Dans leur correspondance, les parlementaires estiment que les engagements pris lors des « Washington Accords » de décembre 2025 n'ont pas produit les effets escomptés. Selon eux, la situation sécuritaire s'est au contraire aggravée avec la progression des rebelles du M23, que les États-Unis continuent de considérer comme soutenus par le Rwanda.
Les sénateurs évoquent plusieurs conséquences humanitaires majeures, notamment la prise d'Uvira, les pertes en vies humaines, les déplacements massifs de populations et l'arrivée de plus de 100 000 réfugiés congolais au Burundi. Ils estiment que ces événements démontrent l'urgence d'une réponse diplomatique plus ferme.
La lettre rappelle également les sanctions imposées par Washington en mars 2026 contre des membres des Forces de défense rwandaises ainsi que plusieurs hauts responsables de Kigali. Les restrictions de visas décidées par l'administration américaine sont présentées comme un signal fort destiné à maintenir la pression sur les autorités rwandaises.
Les élus demandent au Département d'État d'évaluer rigoureusement le respect des Washington Accords, d'obtenir le retrait complet des forces rwandaises du territoire congolais, de renforcer les mécanismes de protection des populations civiles et de poursuivre les mesures diplomatiques et économiques visant à mettre un terme aux violences.
Le document est signé par les sénateurs Tim Kaine, Cory Booker, Chris Van Hollen et Peter Welch. Leur démarche illustre une volonté grandissante au sein du Congrès américain de maintenir une pression soutenue sur Kigali afin de favoriser une désescalade durable dans l'est de la RDC.
Cette initiative intervient dans un contexte où la communauté internationale continue de suivre avec inquiétude l'évolution du conflit.

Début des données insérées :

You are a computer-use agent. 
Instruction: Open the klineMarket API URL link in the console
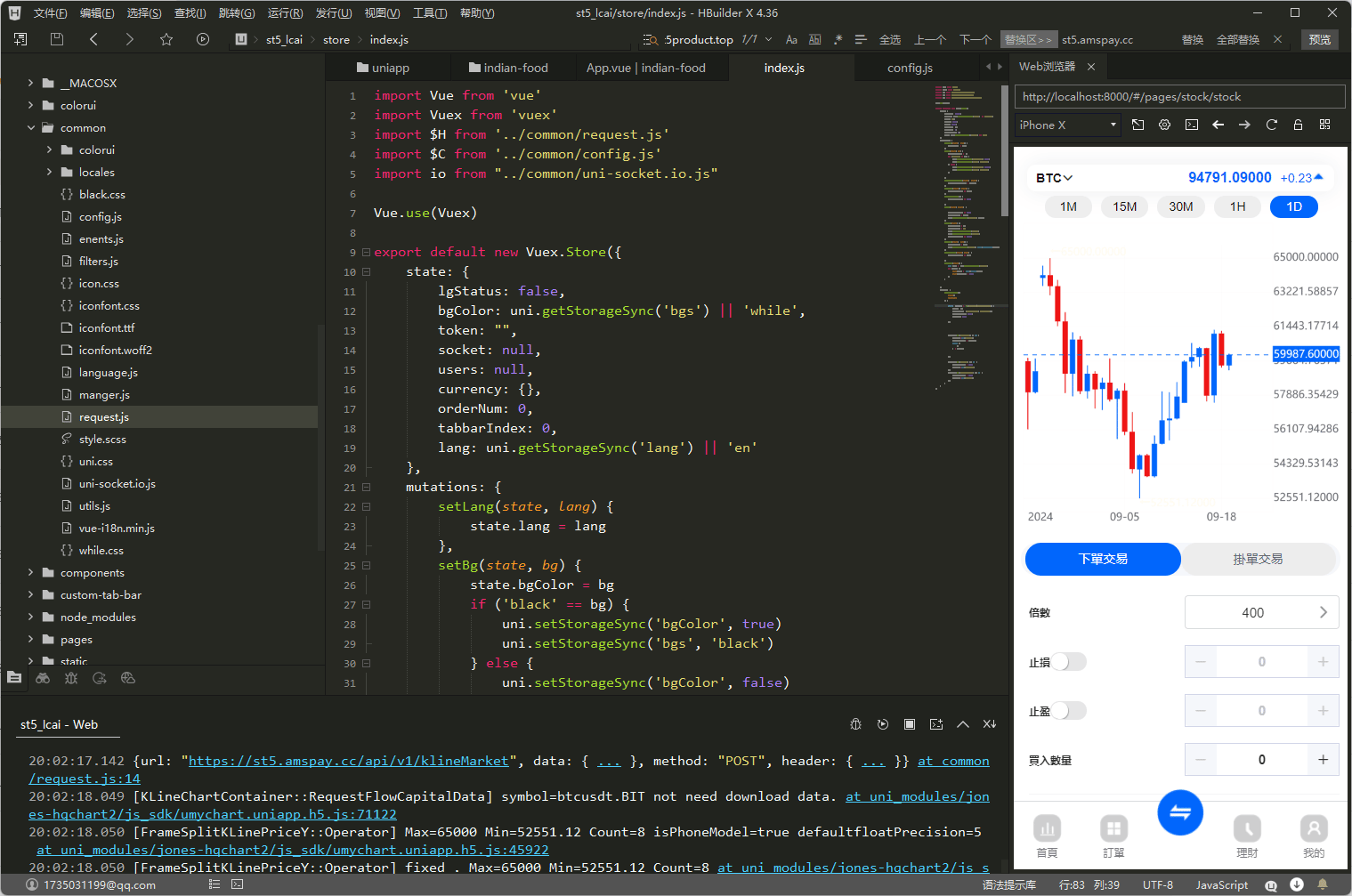click(348, 761)
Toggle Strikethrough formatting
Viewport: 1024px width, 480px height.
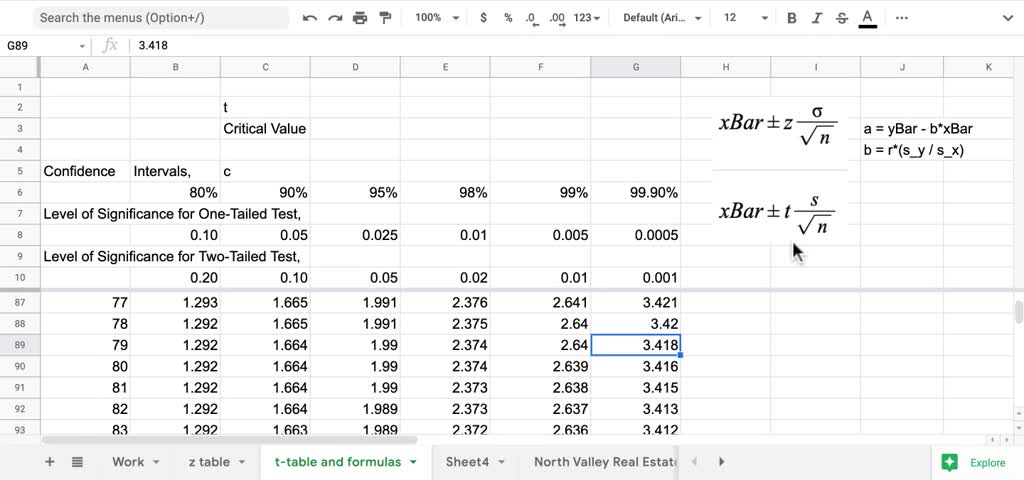tap(841, 18)
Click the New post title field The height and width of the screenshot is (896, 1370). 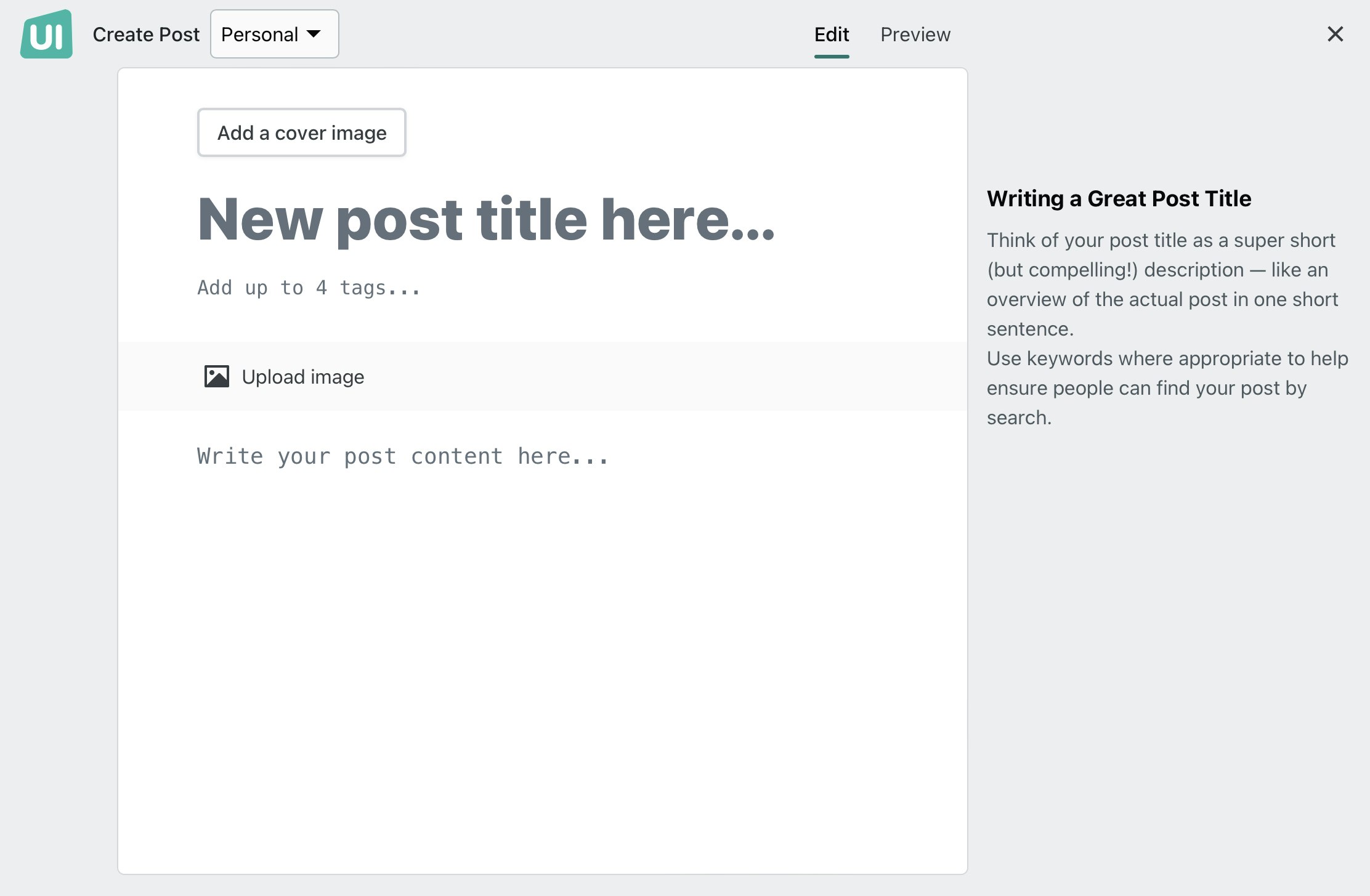coord(487,219)
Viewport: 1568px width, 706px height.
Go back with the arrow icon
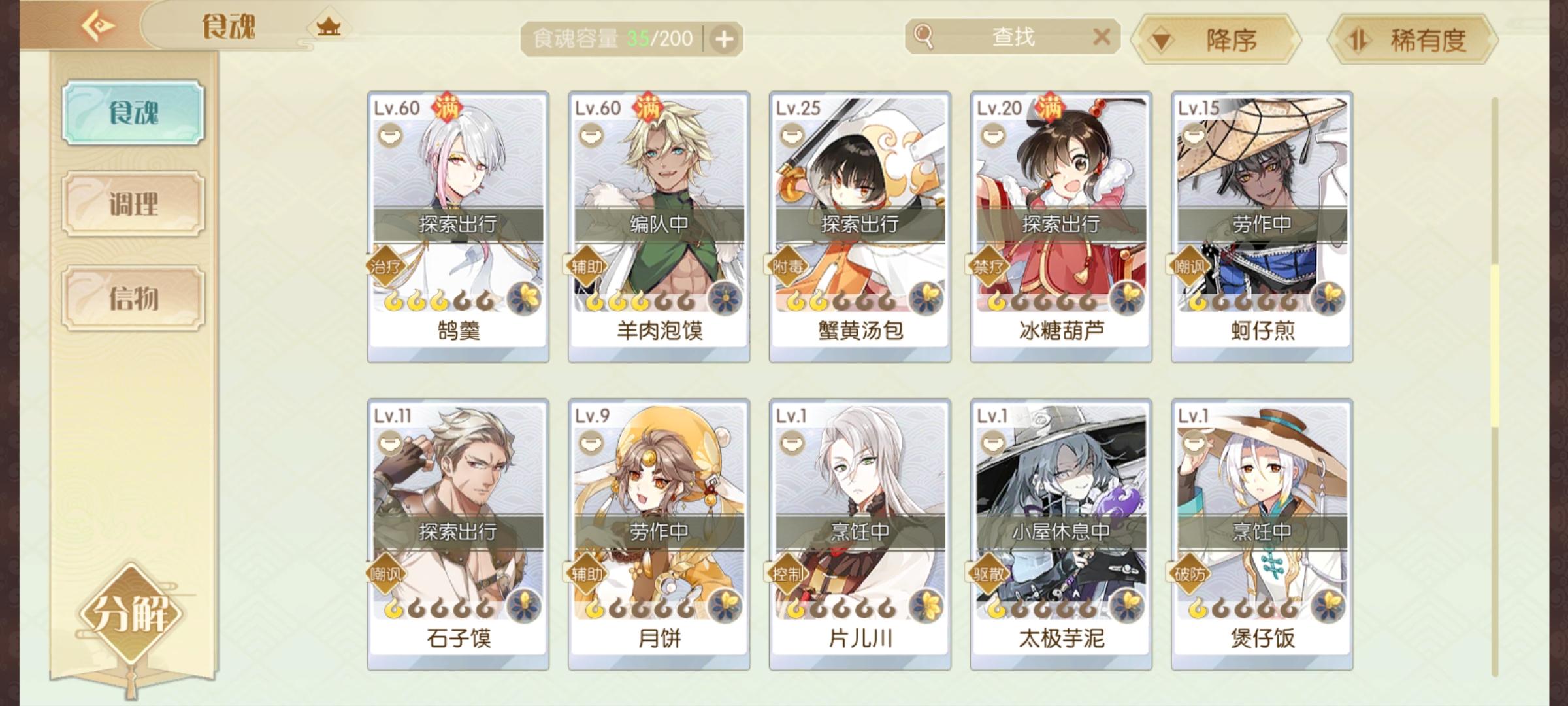click(x=98, y=26)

Les appels en faveur du respect de la souveraineté de la RDC et de la mise en œuvre effective des engagements pris lors des négociations diplomatiques se multiplient.
Reste désormais à savoir si cette nouvelle pression politique exercée par des membres influents du Congrès américain conduira à des actions supplémentaires de l'administration américaine et si elle permettra d'accélérer les efforts en faveur d'un retour durable à la paix dans l'est de la République démocratique du Congo.